--- TASK REQUIREMENTS ---
Begin with the opening line of the records and extract each line through the one holding "Task: Sort by TODO DETAILS column header"; pictures are not part of the copy.
------------------------------------------------
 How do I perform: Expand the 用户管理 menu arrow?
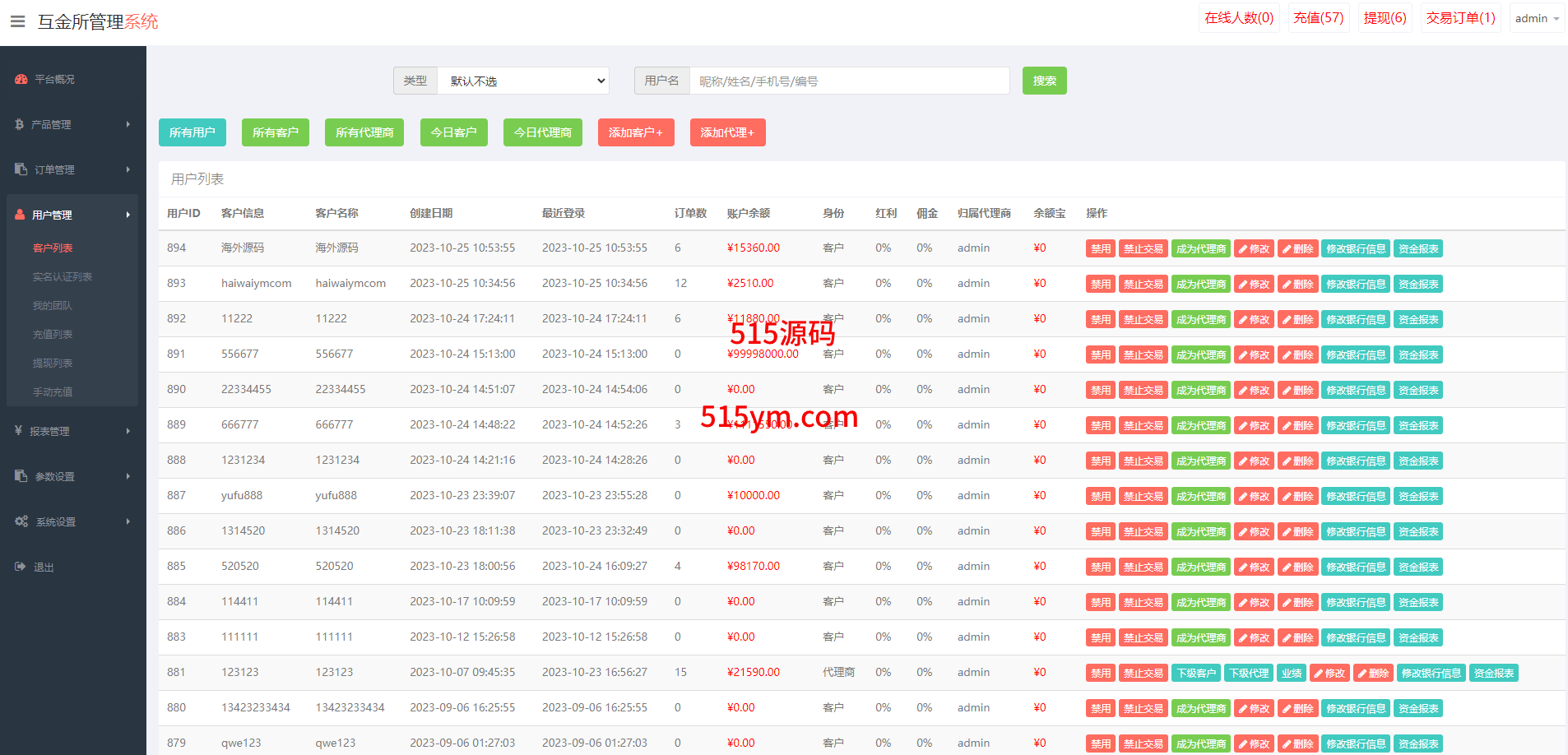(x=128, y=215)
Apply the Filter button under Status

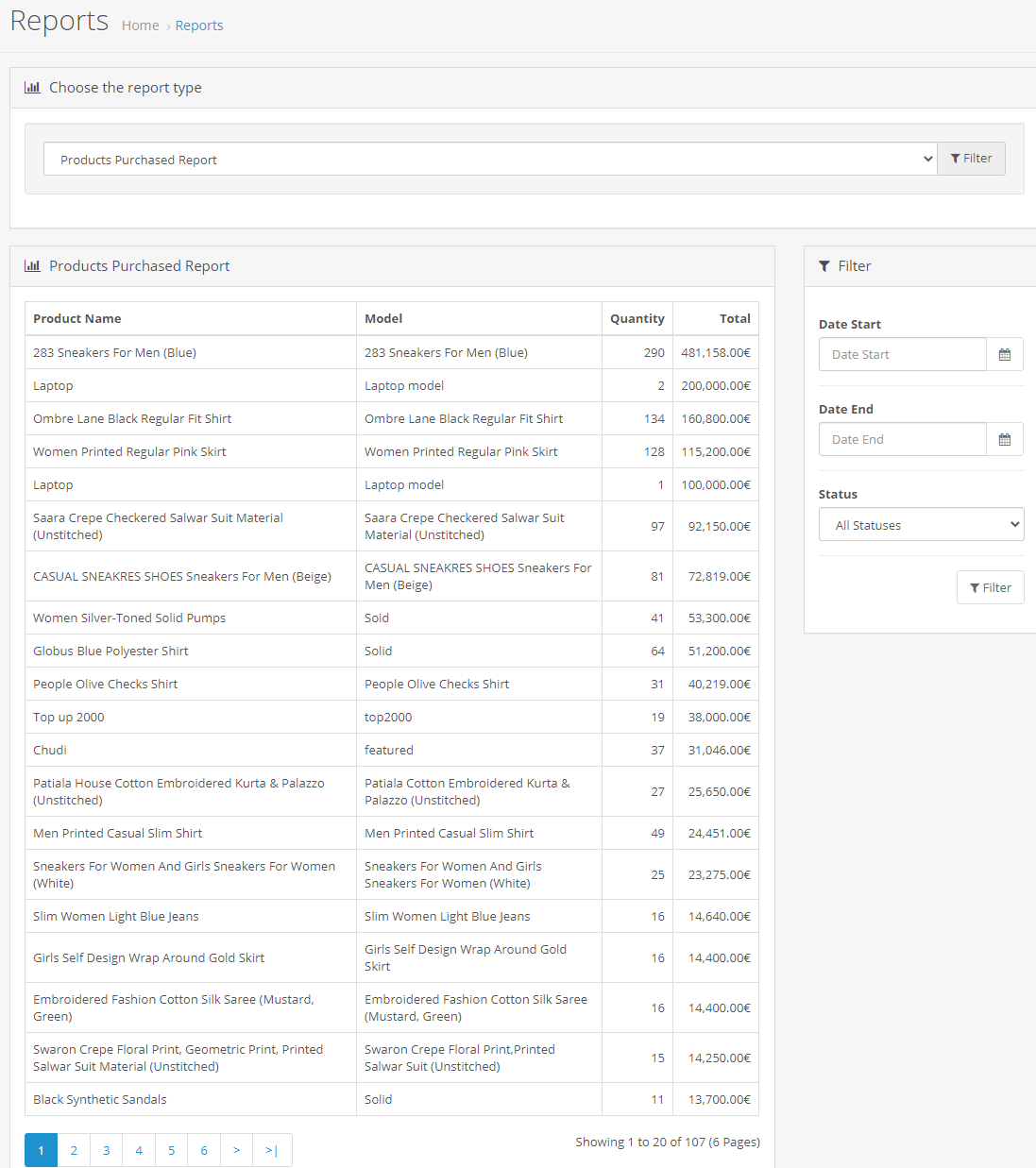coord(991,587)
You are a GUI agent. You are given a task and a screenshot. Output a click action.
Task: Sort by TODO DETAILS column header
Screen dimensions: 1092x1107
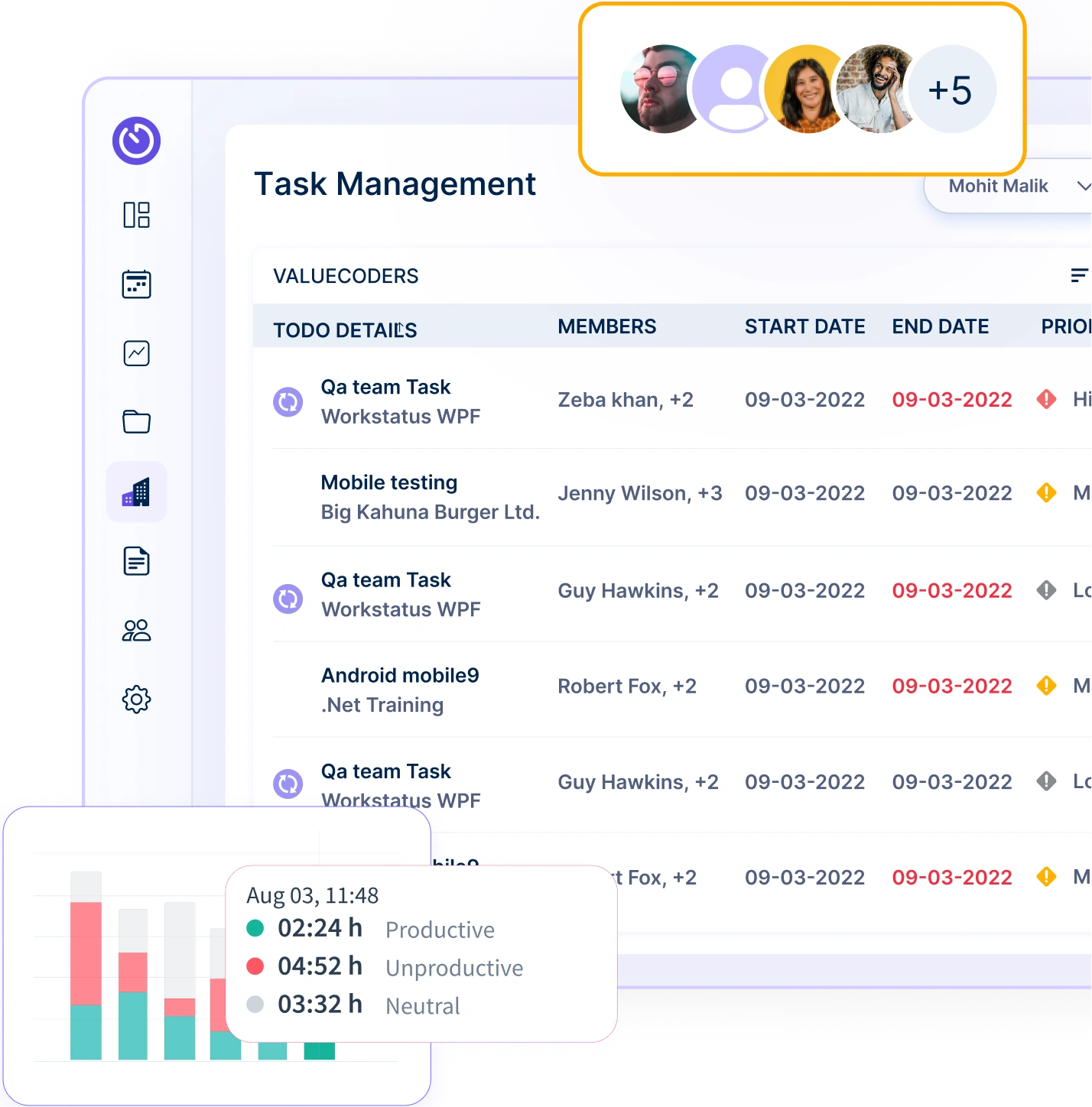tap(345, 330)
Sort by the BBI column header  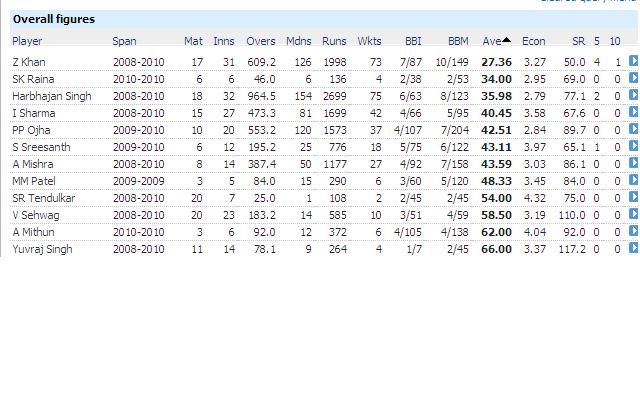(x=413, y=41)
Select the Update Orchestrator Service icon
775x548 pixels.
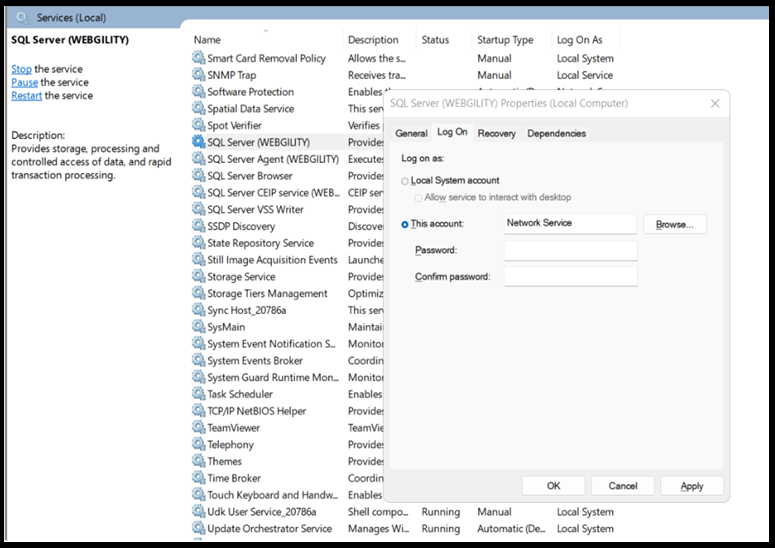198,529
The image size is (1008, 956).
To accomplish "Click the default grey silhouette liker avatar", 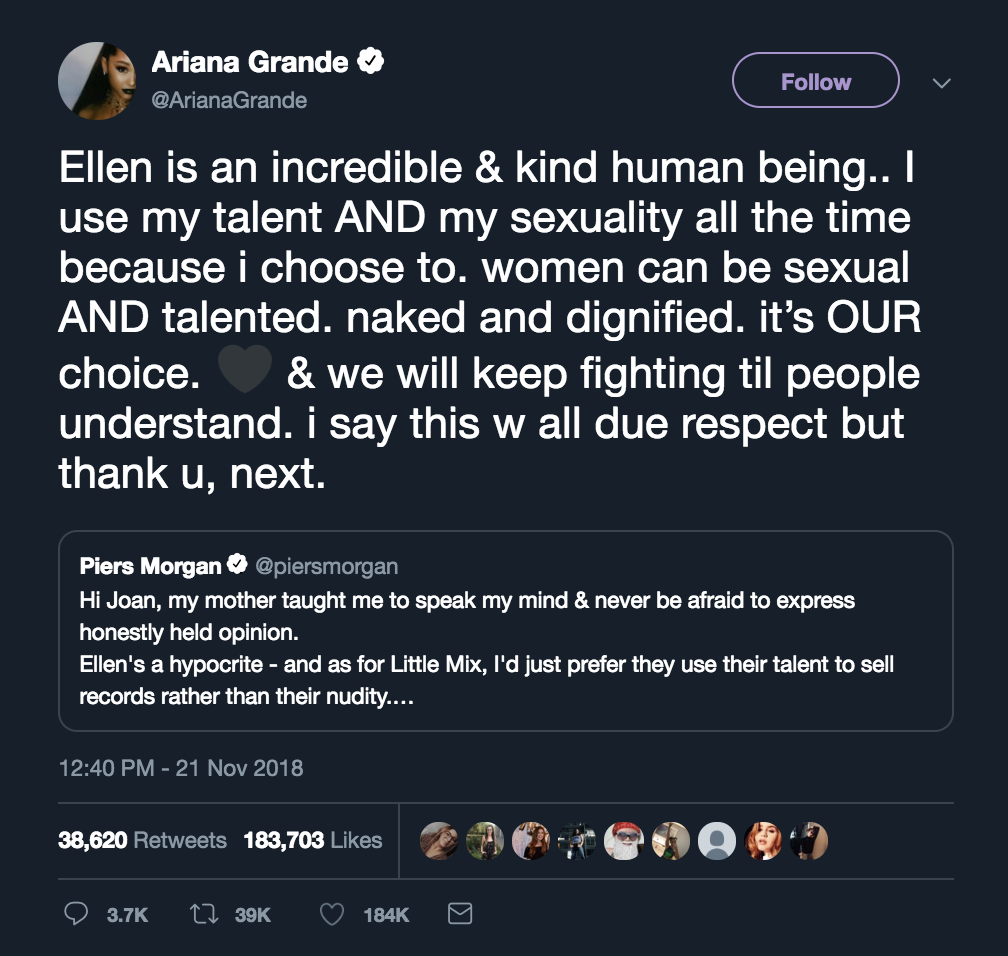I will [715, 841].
------------------------------------------------
--- WRITTEN REPLY ---
 How do I perform: Expand the 用户管理 menu arrow?
(x=128, y=215)
Apply the Filter button under Status

coord(991,587)
You are a GUI agent. You are given a task and a screenshot. Output a click action.
Task: Sort by TODO DETAILS column header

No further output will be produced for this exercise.